YOUR OBJECTIVE:
Each line from the first line of the entries through the line holding "Given: Open Today's Top Poster(s) mod link" is to be restated word for word; nothing else, and no picture, belongs in the answer.
THE INPUT below:
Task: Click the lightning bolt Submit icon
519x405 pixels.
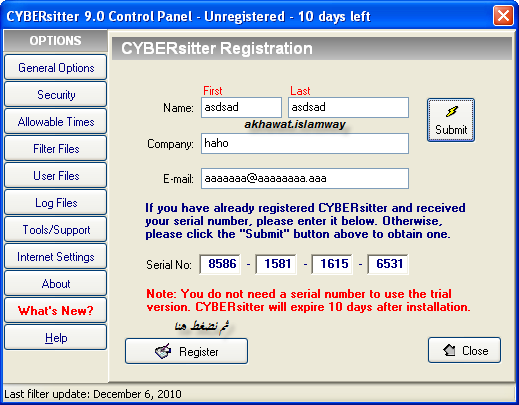Action: tap(452, 112)
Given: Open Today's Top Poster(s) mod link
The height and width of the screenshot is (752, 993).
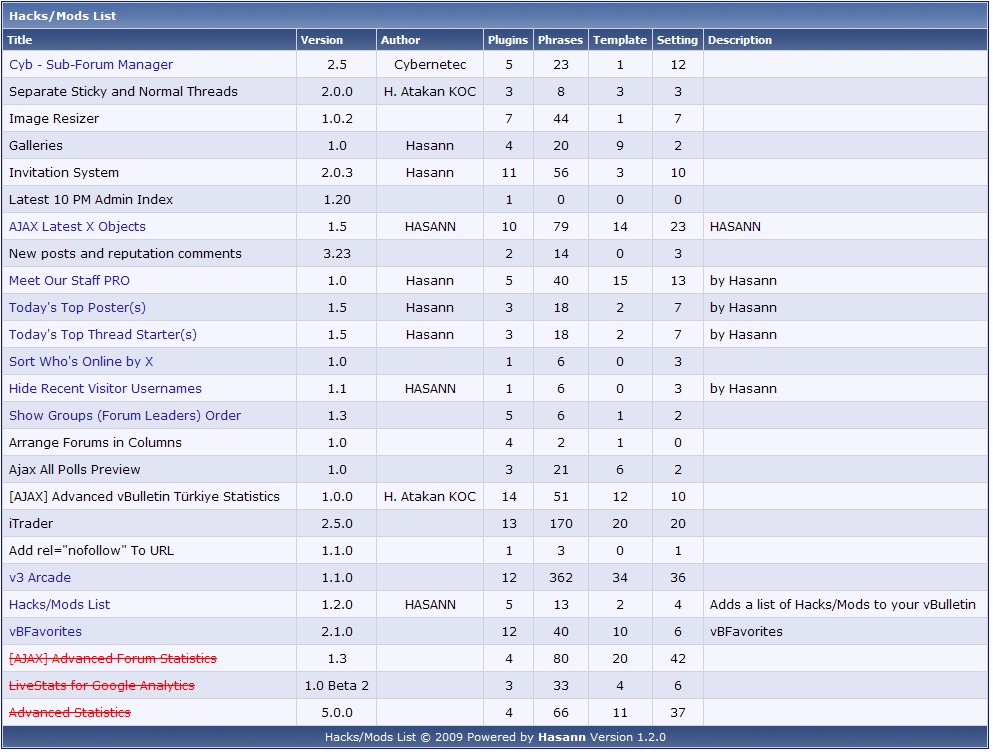Looking at the screenshot, I should click(77, 308).
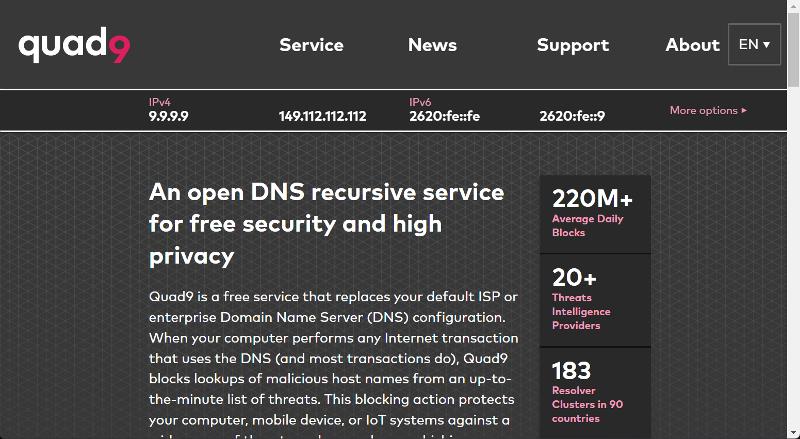Click the IPv4 label
This screenshot has width=800, height=439.
point(159,102)
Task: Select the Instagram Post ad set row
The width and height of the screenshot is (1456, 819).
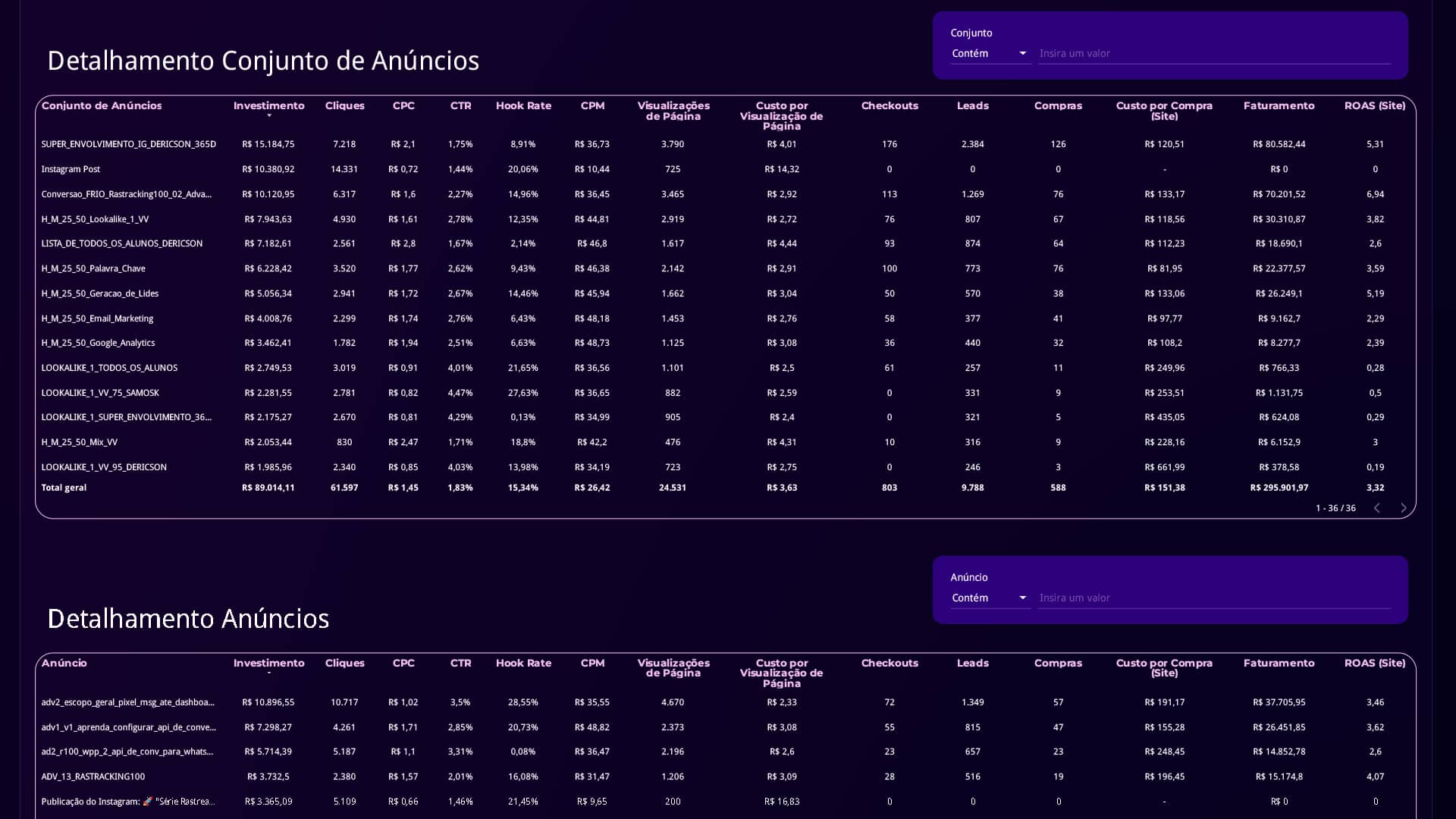Action: pyautogui.click(x=725, y=169)
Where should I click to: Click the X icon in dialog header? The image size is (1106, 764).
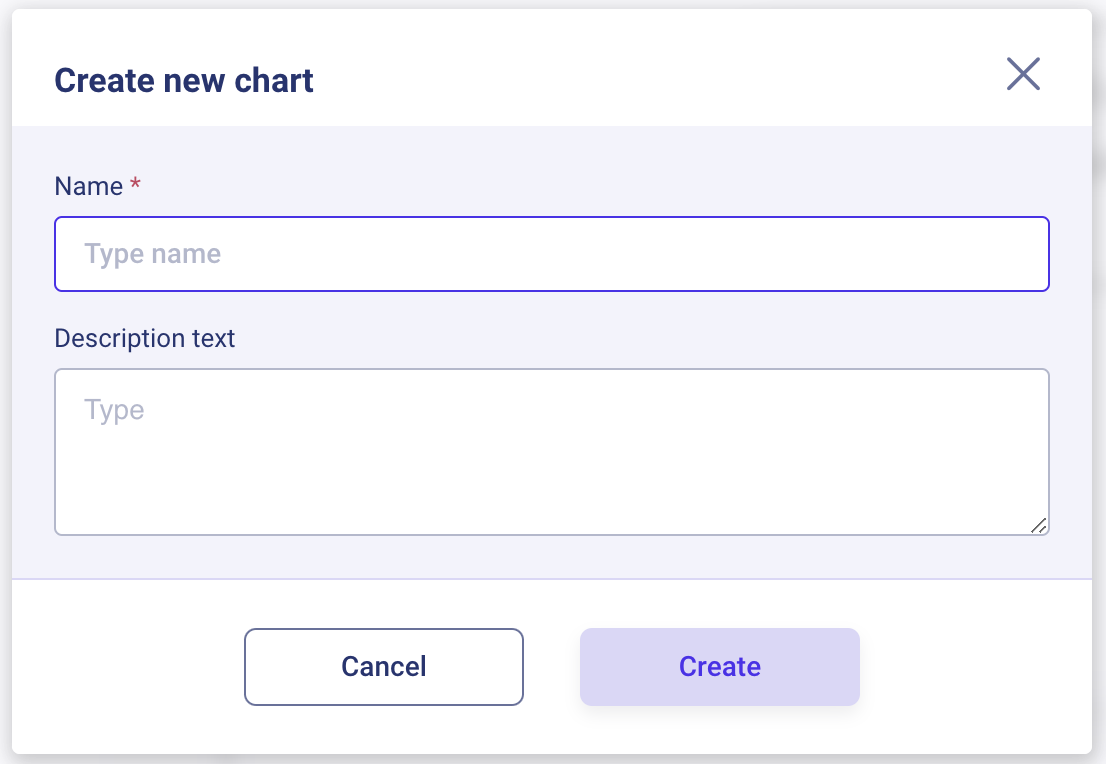coord(1023,74)
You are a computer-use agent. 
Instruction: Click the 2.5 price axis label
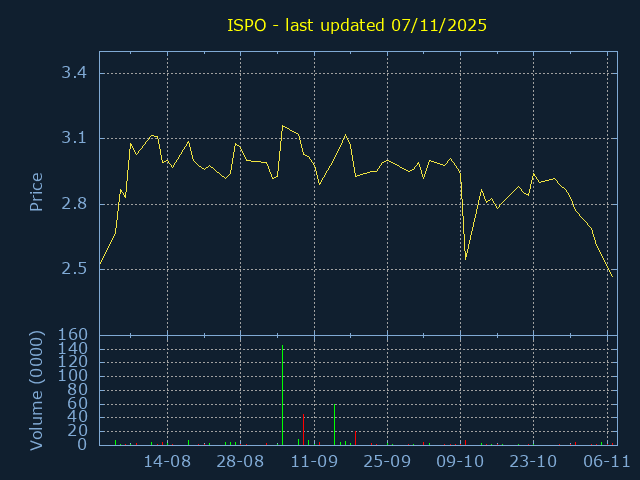(72, 269)
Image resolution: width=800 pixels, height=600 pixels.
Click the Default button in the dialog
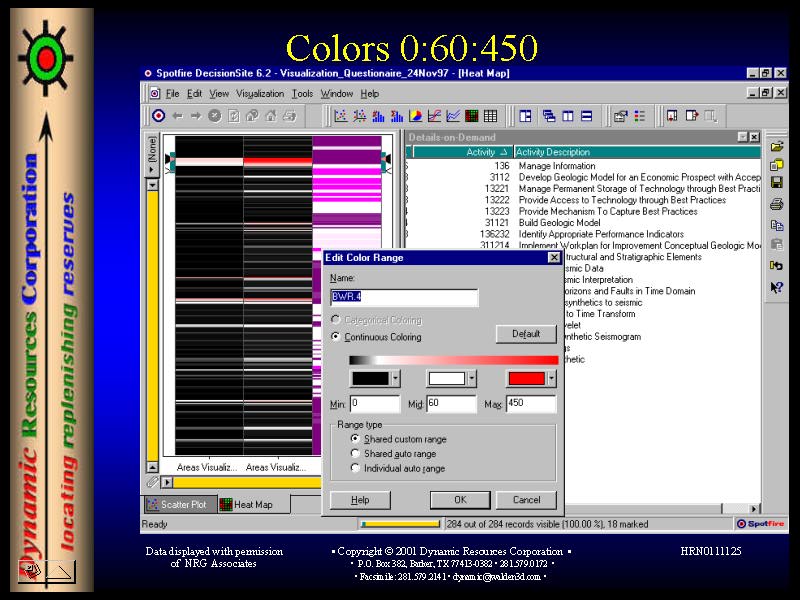pos(526,334)
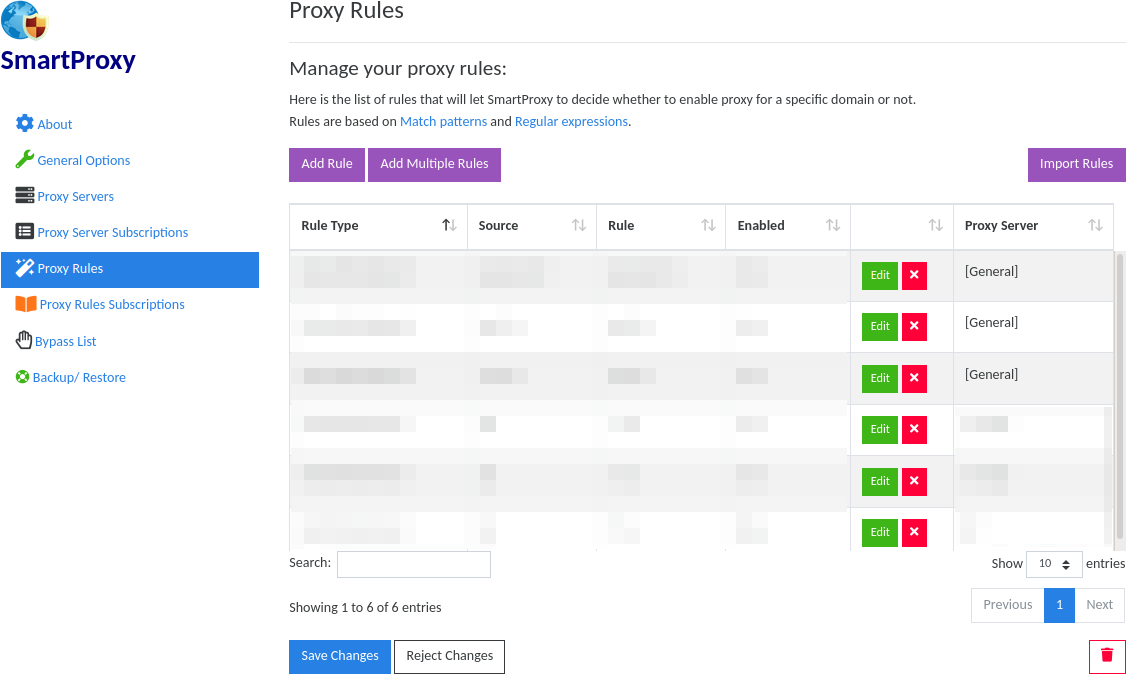Click the hand icon for Bypass List

[24, 341]
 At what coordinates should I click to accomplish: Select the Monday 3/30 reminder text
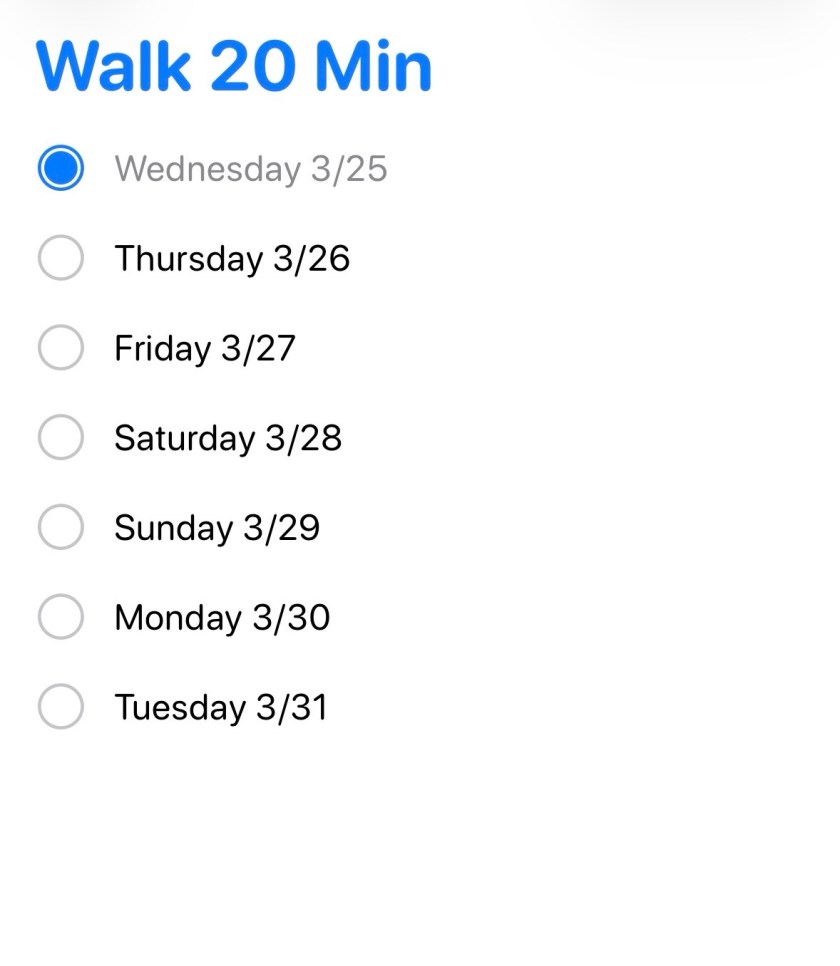tap(222, 618)
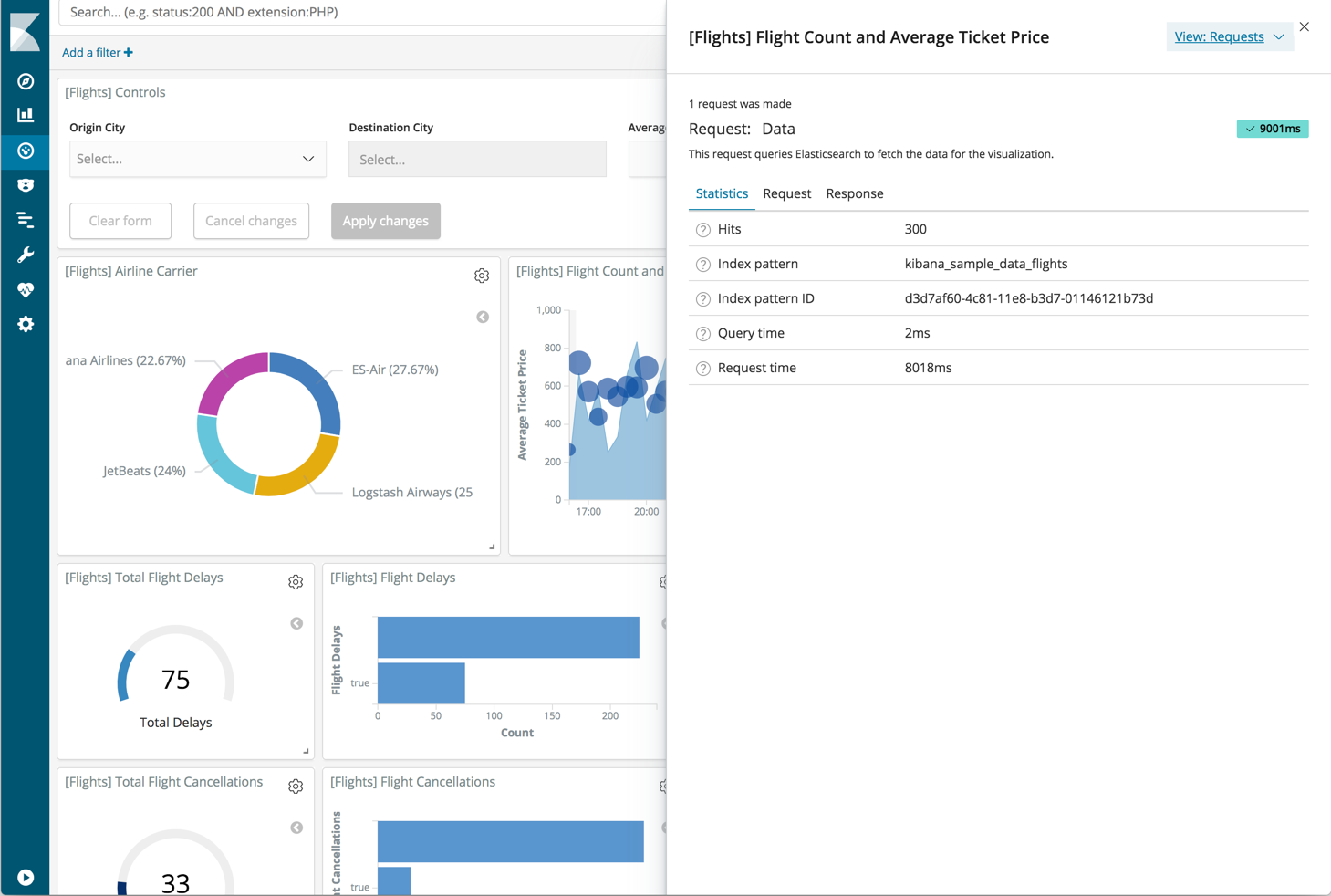Viewport: 1331px width, 896px height.
Task: Toggle legend on Total Flight Cancellations gauge
Action: point(296,828)
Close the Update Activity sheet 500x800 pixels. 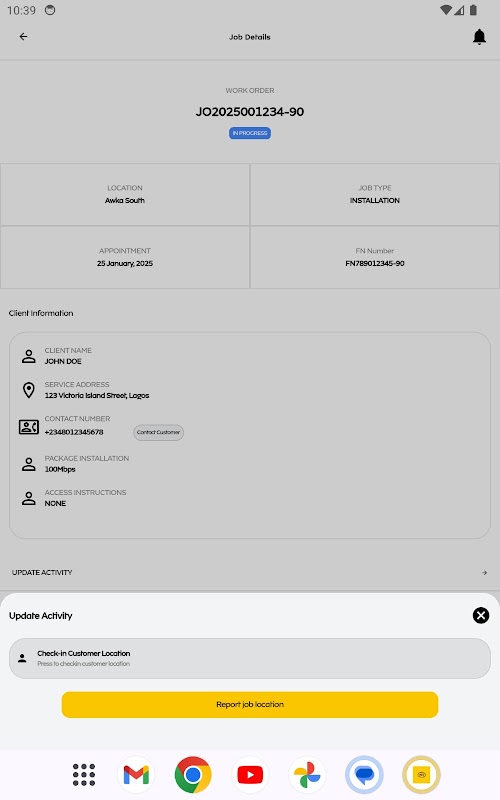click(x=481, y=615)
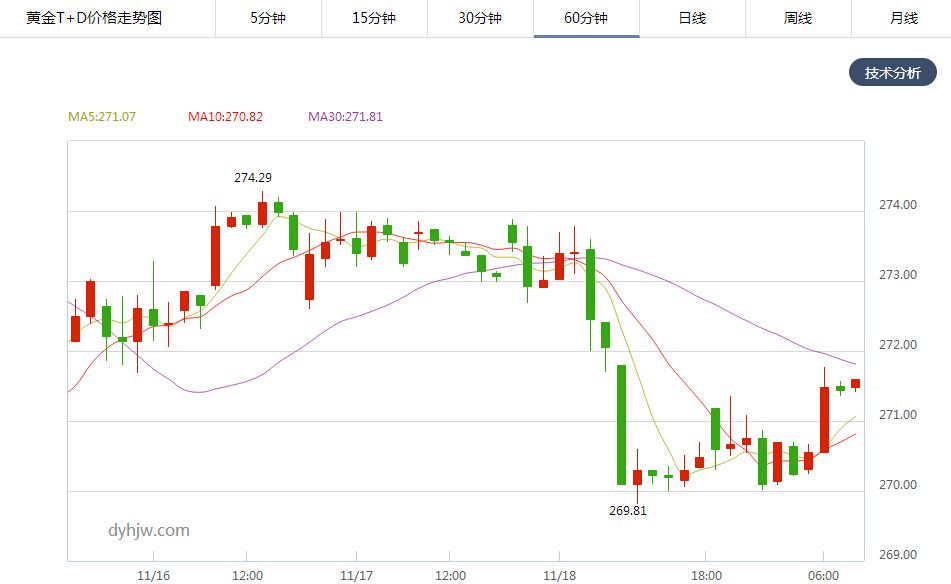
End of THE INPUT.
WRITTEN RESPONSE:
Task: Click the lightning bolt Submit icon
519x405 pixels.
Action: tap(452, 112)
Given: Open Today's Top Poster(s) mod link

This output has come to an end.